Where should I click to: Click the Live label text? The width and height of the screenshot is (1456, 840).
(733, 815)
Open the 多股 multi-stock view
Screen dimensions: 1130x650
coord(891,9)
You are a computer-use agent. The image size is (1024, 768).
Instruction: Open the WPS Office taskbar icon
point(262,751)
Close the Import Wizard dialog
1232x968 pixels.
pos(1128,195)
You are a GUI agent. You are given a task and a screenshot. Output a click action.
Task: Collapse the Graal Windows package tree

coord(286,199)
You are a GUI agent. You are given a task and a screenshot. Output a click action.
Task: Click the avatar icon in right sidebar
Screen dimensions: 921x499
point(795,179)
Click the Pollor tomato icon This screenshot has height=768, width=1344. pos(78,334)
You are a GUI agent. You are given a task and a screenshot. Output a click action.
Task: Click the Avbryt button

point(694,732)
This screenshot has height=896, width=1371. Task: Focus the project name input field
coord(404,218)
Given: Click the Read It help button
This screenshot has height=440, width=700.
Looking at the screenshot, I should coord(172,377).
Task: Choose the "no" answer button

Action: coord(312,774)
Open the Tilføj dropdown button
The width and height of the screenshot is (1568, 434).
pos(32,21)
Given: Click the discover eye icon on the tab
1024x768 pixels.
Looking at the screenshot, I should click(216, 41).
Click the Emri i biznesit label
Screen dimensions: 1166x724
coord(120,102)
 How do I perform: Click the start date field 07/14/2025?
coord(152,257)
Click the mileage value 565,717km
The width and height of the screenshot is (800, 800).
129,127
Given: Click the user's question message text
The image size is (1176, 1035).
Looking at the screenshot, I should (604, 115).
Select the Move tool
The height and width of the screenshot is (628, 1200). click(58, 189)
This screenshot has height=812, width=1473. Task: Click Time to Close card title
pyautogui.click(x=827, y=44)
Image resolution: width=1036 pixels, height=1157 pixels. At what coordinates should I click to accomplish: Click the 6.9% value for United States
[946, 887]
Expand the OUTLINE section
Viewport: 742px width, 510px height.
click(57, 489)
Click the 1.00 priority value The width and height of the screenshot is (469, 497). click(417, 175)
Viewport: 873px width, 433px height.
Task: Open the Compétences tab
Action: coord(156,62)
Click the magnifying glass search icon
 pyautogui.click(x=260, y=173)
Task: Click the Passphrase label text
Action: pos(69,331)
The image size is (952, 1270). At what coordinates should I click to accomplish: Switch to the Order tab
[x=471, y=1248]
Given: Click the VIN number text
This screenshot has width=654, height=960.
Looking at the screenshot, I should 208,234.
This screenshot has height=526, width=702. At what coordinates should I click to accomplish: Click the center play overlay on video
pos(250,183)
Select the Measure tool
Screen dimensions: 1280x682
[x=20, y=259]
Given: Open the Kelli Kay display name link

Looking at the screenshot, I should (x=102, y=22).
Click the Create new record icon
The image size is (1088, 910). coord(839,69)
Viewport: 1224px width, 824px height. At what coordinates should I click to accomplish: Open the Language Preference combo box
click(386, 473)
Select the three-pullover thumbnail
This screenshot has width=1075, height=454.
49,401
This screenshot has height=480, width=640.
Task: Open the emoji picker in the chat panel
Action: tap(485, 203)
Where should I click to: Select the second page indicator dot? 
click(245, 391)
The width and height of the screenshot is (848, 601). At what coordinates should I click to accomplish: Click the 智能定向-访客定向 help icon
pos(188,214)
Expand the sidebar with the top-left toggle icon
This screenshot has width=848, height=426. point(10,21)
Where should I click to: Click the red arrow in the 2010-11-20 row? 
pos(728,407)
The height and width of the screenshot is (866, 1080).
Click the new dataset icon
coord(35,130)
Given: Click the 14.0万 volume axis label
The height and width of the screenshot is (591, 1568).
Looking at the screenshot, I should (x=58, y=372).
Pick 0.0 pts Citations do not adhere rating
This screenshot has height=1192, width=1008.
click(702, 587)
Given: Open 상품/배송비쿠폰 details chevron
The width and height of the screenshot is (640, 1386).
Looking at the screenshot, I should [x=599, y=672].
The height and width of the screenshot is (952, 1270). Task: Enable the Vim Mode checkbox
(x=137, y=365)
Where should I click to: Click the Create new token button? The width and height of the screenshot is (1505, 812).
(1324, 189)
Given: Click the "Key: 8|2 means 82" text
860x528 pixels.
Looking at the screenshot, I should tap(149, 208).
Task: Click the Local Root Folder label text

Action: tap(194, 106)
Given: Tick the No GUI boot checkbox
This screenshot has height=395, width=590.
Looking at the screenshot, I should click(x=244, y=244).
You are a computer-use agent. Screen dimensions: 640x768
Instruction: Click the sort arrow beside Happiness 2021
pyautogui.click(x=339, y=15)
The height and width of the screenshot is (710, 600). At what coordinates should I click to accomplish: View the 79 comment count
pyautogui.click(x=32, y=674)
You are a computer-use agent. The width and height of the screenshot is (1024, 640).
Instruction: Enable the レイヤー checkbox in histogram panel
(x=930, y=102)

Tâche à réaliser =
Mettez à jour les lignes en commençant au début des données et en terminant à la ligne qui contient "pos(1128,195)" : remplacez "taskbar icon" par "desktop icon" et redonnez ces lignes sans aucun autre changement.

Réponse =
Where should I click to: Click the Live label text? The width and height of the screenshot is (1456, 840).
(733, 815)
Open the 多股 multi-stock view
Screen dimensions: 1130x650
coord(891,9)
You are a computer-use agent. The image size is (1024, 768).
Instruction: Open the WPS Office desktop icon
point(262,751)
Close the Import Wizard dialog
1232x968 pixels.
pos(1128,195)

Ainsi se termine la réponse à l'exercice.